» **What to do**
The entries below should appear again in your reply, word for word.

» **Exercise material**
_ _ _ _
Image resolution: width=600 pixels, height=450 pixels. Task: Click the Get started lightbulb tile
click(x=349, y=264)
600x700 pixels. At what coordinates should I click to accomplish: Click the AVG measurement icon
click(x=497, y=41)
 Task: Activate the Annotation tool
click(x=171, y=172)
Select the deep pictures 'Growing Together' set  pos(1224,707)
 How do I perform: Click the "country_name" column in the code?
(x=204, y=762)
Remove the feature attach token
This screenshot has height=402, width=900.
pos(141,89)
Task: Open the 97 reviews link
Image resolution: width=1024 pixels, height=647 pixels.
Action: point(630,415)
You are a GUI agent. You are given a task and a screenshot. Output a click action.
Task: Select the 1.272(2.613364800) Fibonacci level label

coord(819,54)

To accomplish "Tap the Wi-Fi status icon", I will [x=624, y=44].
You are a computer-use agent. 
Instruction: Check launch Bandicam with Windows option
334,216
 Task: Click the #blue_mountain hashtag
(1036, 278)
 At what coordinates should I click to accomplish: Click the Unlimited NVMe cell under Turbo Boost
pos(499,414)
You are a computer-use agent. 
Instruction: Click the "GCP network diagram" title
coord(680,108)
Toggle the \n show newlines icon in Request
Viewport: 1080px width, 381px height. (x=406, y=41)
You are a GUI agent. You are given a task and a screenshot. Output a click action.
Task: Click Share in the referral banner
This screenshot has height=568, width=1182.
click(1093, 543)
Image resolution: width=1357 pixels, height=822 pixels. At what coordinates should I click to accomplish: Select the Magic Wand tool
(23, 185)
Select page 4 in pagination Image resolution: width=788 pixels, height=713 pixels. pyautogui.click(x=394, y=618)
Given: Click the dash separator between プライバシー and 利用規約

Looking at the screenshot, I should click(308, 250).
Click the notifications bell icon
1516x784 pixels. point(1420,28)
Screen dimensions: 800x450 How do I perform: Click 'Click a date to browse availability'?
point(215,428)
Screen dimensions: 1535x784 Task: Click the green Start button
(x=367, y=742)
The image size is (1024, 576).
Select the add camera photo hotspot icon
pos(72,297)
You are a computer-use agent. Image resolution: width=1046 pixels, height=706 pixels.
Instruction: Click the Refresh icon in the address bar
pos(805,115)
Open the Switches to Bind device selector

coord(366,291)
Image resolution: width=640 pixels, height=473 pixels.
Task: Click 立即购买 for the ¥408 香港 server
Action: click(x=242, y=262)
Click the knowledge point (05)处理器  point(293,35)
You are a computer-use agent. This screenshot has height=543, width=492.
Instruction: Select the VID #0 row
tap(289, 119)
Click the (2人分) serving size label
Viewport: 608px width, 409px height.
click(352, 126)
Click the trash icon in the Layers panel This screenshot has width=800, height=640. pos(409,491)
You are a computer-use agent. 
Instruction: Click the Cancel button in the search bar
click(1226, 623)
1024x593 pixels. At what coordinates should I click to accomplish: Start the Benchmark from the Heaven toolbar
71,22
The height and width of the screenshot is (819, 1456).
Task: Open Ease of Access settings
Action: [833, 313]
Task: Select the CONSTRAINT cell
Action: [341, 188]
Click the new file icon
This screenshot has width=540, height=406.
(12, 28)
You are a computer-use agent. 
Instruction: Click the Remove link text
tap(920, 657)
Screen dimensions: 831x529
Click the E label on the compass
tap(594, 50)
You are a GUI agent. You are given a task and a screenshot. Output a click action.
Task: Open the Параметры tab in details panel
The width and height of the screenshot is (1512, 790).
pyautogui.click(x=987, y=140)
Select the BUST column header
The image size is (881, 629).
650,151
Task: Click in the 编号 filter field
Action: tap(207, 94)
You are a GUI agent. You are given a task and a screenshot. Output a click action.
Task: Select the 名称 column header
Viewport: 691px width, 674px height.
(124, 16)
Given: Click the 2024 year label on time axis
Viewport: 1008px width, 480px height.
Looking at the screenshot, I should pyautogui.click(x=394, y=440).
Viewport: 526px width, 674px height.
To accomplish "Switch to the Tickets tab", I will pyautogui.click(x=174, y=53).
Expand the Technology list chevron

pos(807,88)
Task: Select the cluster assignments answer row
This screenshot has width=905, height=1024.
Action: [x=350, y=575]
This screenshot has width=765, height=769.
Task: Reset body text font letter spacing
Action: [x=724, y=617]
_ _ _ _
» **Reply**
Image resolution: width=600 pixels, height=450 pixels. Task: Click the Get started lightbulb tile
click(x=349, y=264)
600x700 pixels. At what coordinates should I click to accomplish: Click the AVG measurement icon
click(x=497, y=41)
 Task: Activate the Annotation tool
click(x=171, y=172)
Select the deep pictures 'Growing Together' set  pos(1224,707)
 How do I perform: Click the "country_name" column in the code?
(x=204, y=762)
Remove the feature attach token
This screenshot has height=402, width=900.
pos(141,89)
Task: Open the 97 reviews link
Image resolution: width=1024 pixels, height=647 pixels.
Action: point(630,415)
You are a GUI agent. You are given a task and a screenshot. Output a click action.
Task: Select the 1.272(2.613364800) Fibonacci level label

coord(819,54)

To accomplish "Tap the Wi-Fi status icon", I will [x=624, y=44].
You are a computer-use agent. 
Instruction: Check launch Bandicam with Windows option
334,216
 Task: Click the #blue_mountain hashtag
(1036, 278)
 At what coordinates should I click to accomplish: Click the Unlimited NVMe cell under Turbo Boost
pos(499,414)
You are a computer-use agent. 
Instruction: Click the "GCP network diagram" title
coord(680,108)
Toggle the \n show newlines icon in Request
Viewport: 1080px width, 381px height. (x=406, y=41)
You are a GUI agent. You are given a task and a screenshot. Output a click action.
Task: Click Share in the referral banner
This screenshot has height=568, width=1182.
click(1093, 543)
Image resolution: width=1357 pixels, height=822 pixels. At what coordinates should I click to accomplish: Select the Magic Wand tool
(23, 185)
Select page 4 in pagination Image resolution: width=788 pixels, height=713 pixels. pyautogui.click(x=394, y=618)
Given: Click the dash separator between プライバシー and 利用規約

Looking at the screenshot, I should click(308, 250).
Click the notifications bell icon
1516x784 pixels. point(1420,28)
Screen dimensions: 800x450 How do I perform: Click 'Click a date to browse availability'?
point(215,428)
Screen dimensions: 1535x784 Task: Click the green Start button
(x=367, y=742)
The image size is (1024, 576).
Select the add camera photo hotspot icon
pos(72,297)
You are a computer-use agent. Image resolution: width=1046 pixels, height=706 pixels.
Instruction: Click the Refresh icon in the address bar
pos(805,115)
Open the Switches to Bind device selector

coord(366,291)
Image resolution: width=640 pixels, height=473 pixels.
Task: Click 立即购买 for the ¥408 香港 server
Action: click(x=242, y=262)
Click the knowledge point (05)处理器  point(293,35)
You are a computer-use agent. This screenshot has height=543, width=492.
Instruction: Select the VID #0 row
tap(289, 119)
Click the (2人分) serving size label
Viewport: 608px width, 409px height.
click(352, 126)
Click the trash icon in the Layers panel This screenshot has width=800, height=640. pos(409,491)
You are a computer-use agent. 
Instruction: Click the Cancel button in the search bar
click(1226, 623)
1024x593 pixels. At what coordinates should I click to accomplish: Start the Benchmark from the Heaven toolbar
71,22
The height and width of the screenshot is (819, 1456).
Task: Open Ease of Access settings
Action: [833, 313]
Task: Select the CONSTRAINT cell
Action: [341, 188]
Click the new file icon
This screenshot has width=540, height=406.
(12, 28)
You are a computer-use agent. 
Instruction: Click the Remove link text
tap(920, 657)
Screen dimensions: 831x529
Click the E label on the compass
tap(594, 50)
You are a GUI agent. You are given a task and a screenshot. Output a click action.
Task: Open the Параметры tab in details panel
The width and height of the screenshot is (1512, 790).
pyautogui.click(x=987, y=140)
Select the BUST column header
The image size is (881, 629).
650,151
Task: Click in the 编号 filter field
Action: tap(207, 94)
You are a GUI agent. You are given a task and a screenshot. Output a click action.
Task: Select the 名称 column header
Viewport: 691px width, 674px height.
(124, 16)
Given: Click the 2024 year label on time axis
Viewport: 1008px width, 480px height.
Looking at the screenshot, I should pyautogui.click(x=394, y=440).
Viewport: 526px width, 674px height.
To accomplish "Switch to the Tickets tab", I will pyautogui.click(x=174, y=53).
Expand the Technology list chevron

pos(807,88)
Task: Select the cluster assignments answer row
This screenshot has width=905, height=1024.
Action: [x=350, y=575]
This screenshot has width=765, height=769.
Task: Reset body text font letter spacing
Action: [x=724, y=617]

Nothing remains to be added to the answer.